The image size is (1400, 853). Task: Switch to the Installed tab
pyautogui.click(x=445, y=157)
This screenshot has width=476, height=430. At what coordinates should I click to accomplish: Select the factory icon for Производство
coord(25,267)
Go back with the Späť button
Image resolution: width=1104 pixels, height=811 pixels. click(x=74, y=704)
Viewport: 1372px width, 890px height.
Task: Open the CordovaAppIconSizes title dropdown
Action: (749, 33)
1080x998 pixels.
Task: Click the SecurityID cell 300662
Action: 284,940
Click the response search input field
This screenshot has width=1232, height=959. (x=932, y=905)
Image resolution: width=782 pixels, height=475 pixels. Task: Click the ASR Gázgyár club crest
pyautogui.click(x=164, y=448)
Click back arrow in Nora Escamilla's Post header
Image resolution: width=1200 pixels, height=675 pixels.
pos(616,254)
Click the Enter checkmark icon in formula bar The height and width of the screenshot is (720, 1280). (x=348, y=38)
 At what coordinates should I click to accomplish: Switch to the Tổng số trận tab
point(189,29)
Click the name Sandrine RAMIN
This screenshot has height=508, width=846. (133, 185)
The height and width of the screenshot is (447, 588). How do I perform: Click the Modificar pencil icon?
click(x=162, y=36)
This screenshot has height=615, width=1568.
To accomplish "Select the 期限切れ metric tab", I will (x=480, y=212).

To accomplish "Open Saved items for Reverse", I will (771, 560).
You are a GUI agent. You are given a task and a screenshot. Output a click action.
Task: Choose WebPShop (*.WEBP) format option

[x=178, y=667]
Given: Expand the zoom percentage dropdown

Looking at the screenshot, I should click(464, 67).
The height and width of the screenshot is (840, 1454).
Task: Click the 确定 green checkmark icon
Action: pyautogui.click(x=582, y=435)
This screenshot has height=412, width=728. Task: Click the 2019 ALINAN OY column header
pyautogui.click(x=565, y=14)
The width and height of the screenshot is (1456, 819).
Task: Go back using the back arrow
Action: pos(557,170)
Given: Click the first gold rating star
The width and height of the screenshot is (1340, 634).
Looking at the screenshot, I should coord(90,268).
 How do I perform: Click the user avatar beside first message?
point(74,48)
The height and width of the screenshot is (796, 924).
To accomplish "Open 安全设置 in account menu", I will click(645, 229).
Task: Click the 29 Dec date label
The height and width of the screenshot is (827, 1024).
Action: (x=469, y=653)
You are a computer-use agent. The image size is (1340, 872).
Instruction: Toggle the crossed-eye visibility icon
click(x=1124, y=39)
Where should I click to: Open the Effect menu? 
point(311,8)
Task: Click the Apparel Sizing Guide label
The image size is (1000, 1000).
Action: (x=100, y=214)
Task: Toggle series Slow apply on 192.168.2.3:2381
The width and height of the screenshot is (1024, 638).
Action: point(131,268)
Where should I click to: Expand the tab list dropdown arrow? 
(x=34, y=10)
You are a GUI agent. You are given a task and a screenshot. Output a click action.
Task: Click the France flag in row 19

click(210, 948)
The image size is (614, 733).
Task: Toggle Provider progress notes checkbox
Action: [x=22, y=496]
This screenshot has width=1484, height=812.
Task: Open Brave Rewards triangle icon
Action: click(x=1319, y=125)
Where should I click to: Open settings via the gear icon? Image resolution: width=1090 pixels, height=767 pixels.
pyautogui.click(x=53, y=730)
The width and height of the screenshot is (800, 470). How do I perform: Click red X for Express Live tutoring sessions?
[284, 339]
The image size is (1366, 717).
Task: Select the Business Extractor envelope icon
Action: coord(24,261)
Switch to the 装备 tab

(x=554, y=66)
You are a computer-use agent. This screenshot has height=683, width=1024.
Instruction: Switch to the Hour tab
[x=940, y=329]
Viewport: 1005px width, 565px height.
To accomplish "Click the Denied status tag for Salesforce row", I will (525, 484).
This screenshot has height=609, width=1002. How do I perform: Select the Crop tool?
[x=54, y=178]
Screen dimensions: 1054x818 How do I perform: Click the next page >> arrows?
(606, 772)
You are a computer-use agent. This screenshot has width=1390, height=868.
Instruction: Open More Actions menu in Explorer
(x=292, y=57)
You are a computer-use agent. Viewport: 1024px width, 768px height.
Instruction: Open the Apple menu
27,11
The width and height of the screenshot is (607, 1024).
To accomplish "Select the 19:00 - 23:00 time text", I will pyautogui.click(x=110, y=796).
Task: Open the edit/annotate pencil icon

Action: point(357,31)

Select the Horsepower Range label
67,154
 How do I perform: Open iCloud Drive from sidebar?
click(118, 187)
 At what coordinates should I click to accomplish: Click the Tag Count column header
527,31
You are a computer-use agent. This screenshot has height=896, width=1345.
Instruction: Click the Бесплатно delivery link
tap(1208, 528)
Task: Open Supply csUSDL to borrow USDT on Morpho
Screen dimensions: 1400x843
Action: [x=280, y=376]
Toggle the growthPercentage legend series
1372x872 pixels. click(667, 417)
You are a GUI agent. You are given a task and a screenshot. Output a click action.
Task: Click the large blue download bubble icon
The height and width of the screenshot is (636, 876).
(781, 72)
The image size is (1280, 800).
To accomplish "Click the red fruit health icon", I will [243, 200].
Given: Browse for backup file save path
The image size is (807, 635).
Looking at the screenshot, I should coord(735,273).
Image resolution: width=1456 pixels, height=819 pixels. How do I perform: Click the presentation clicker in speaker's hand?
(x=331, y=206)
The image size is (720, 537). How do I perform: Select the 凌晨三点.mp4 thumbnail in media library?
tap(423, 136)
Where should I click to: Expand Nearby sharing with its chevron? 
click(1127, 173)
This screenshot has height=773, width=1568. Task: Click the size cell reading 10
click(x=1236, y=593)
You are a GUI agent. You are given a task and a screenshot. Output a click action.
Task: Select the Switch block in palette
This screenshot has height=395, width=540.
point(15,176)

> **Goal**
Recast every line of the rows above as a JSON list of strings, one string per line, and omit the blank lines.

> **Result for this exercise**
[
  "The image size is (1400, 853). Task: Switch to the Installed tab",
  "pyautogui.click(x=445, y=157)",
  "This screenshot has width=476, height=430. At what coordinates should I click to accomplish: Select the factory icon for Производство",
  "coord(25,267)",
  "Go back with the Späť button",
  "Image resolution: width=1104 pixels, height=811 pixels. click(x=74, y=704)",
  "Viewport: 1372px width, 890px height.",
  "Task: Open the CordovaAppIconSizes title dropdown",
  "Action: (749, 33)",
  "1080x998 pixels.",
  "Task: Click the SecurityID cell 300662",
  "Action: 284,940",
  "Click the response search input field",
  "This screenshot has width=1232, height=959. (x=932, y=905)",
  "Image resolution: width=782 pixels, height=475 pixels. Task: Click the ASR Gázgyár club crest",
  "pyautogui.click(x=164, y=448)",
  "Click back arrow in Nora Escamilla's Post header",
  "Image resolution: width=1200 pixels, height=675 pixels.",
  "pos(616,254)",
  "Click the Enter checkmark icon in formula bar The height and width of the screenshot is (720, 1280). (x=348, y=38)",
  " At what coordinates should I click to accomplish: Switch to the Tổng số trận tab",
  "point(189,29)",
  "Click the name Sandrine RAMIN",
  "This screenshot has height=508, width=846. (133, 185)",
  "The height and width of the screenshot is (447, 588). How do I perform: Click the Modificar pencil icon?",
  "click(x=162, y=36)",
  "This screenshot has height=615, width=1568.",
  "To accomplish \"Select the 期限切れ metric tab\", I will (x=480, y=212).",
  "To accomplish \"Open Saved items for Reverse\", I will (771, 560).",
  "You are a GUI agent. You are given a task and a screenshot. Output a click action.",
  "Task: Choose WebPShop (*.WEBP) format option",
  "[x=178, y=667]",
  "Given: Expand the zoom percentage dropdown",
  "Looking at the screenshot, I should click(464, 67).",
  "The height and width of the screenshot is (840, 1454).",
  "Task: Click the 确定 green checkmark icon",
  "Action: pyautogui.click(x=582, y=435)",
  "This screenshot has height=412, width=728. Task: Click the 2019 ALINAN OY column header",
  "pyautogui.click(x=565, y=14)",
  "The width and height of the screenshot is (1456, 819).",
  "Task: Go back using the back arrow",
  "Action: pos(557,170)",
  "Given: Click the first gold rating star",
  "The width and height of the screenshot is (1340, 634).",
  "Looking at the screenshot, I should coord(90,268).",
  " How do I perform: Click the user avatar beside first message?",
  "point(74,48)",
  "The height and width of the screenshot is (796, 924).",
  "To accomplish \"Open 安全设置 in account menu\", I will click(645, 229).",
  "Task: Click the 29 Dec date label",
  "The height and width of the screenshot is (827, 1024).",
  "Action: (x=469, y=653)",
  "You are a computer-use agent. The image size is (1340, 872).",
  "Instruction: Toggle the crossed-eye visibility icon",
  "click(x=1124, y=39)",
  "Where should I click to: Open the Effect menu? ",
  "point(311,8)",
  "Task: Click the Apparel Sizing Guide label",
  "The image size is (1000, 1000).",
  "Action: (x=100, y=214)",
  "Task: Toggle series Slow apply on 192.168.2.3:2381",
  "The width and height of the screenshot is (1024, 638).",
  "Action: point(131,268)",
  "Where should I click to: Expand the tab list dropdown arrow? ",
  "(x=34, y=10)",
  "You are a GUI agent. You are given a task and a screenshot. Output a click action.",
  "Task: Click the France flag in row 19",
  "click(210, 948)",
  "The image size is (614, 733).",
  "Task: Toggle Provider progress notes checkbox",
  "Action: [x=22, y=496]",
  "This screenshot has width=1484, height=812.",
  "Task: Open Brave Rewards triangle icon",
  "Action: click(x=1319, y=125)",
  "Where should I click to: Open settings via the gear icon? Image resolution: width=1090 pixels, height=767 pixels.",
  "pyautogui.click(x=53, y=730)",
  "The width and height of the screenshot is (800, 470). How do I perform: Click red X for Express Live tutoring sessions?",
  "[284, 339]",
  "The image size is (1366, 717).",
  "Task: Select the Business Extractor envelope icon",
  "Action: coord(24,261)",
  "Switch to the 装备 tab",
  "(x=554, y=66)",
  "You are a computer-use agent. This screenshot has height=683, width=1024.",
  "Instruction: Switch to the Hour tab",
  "[x=940, y=329]",
  "Viewport: 1005px width, 565px height.",
  "To accomplish \"Click the Denied status tag for Salesforce row\", I will (525, 484).",
  "This screenshot has height=609, width=1002. How do I perform: Select the Crop tool?",
  "[x=54, y=178]",
  "Screen dimensions: 1054x818 How do I perform: Click the next page >> arrows?",
  "(606, 772)",
  "You are a computer-use agent. This screenshot has width=1390, height=868.",
  "Instruction: Open More Actions menu in Explorer",
  "(x=292, y=57)",
  "You are a computer-use agent. Viewport: 1024px width, 768px height.",
  "Instruction: Open the Apple menu",
  "27,11",
  "The width and height of the screenshot is (607, 1024).",
  "To accomplish \"Select the 19:00 - 23:00 time text\", I will pyautogui.click(x=110, y=796).",
  "Task: Open the edit/annotate pencil icon",
  "Action: point(357,31)",
  "Select the Horsepower Range label",
  "67,154",
  " How do I perform: Open iCloud Drive from sidebar?",
  "click(118, 187)",
  " At what coordinates should I click to accomplish: Click the Tag Count column header",
  "527,31",
  "You are a computer-use agent. This screenshot has height=896, width=1345.",
  "Instruction: Click the Бесплатно delivery link",
  "tap(1208, 528)",
  "Task: Open Supply csUSDL to borrow USDT on Morpho",
  "Screen dimensions: 1400x843",
  "Action: [x=280, y=376]",
  "Toggle the growthPercentage legend series",
  "1372x872 pixels. click(667, 417)",
  "You are a GUI agent. You are given a task and a screenshot. Output a click action.",
  "Task: Click the large blue download bubble icon",
  "The height and width of the screenshot is (636, 876).",
  "(781, 72)",
  "The image size is (1280, 800).",
  "To accomplish \"Click the red fruit health icon\", I will [243, 200].",
  "Given: Browse for backup file save path",
  "The image size is (807, 635).",
  "Looking at the screenshot, I should coord(735,273).",
  "Image resolution: width=1456 pixels, height=819 pixels. How do I perform: Click the presentation clicker in speaker's hand?",
  "(x=331, y=206)",
  "The image size is (720, 537). How do I perform: Select the 凌晨三点.mp4 thumbnail in media library?",
  "tap(423, 136)",
  "Where should I click to: Expand Nearby sharing with its chevron? ",
  "click(1127, 173)",
  "This screenshot has height=773, width=1568. Task: Click the size cell reading 10",
  "click(x=1236, y=593)",
  "You are a GUI agent. You are given a task and a screenshot. Output a click action.",
  "Task: Select the Switch block in palette",
  "This screenshot has height=395, width=540.",
  "point(15,176)"
]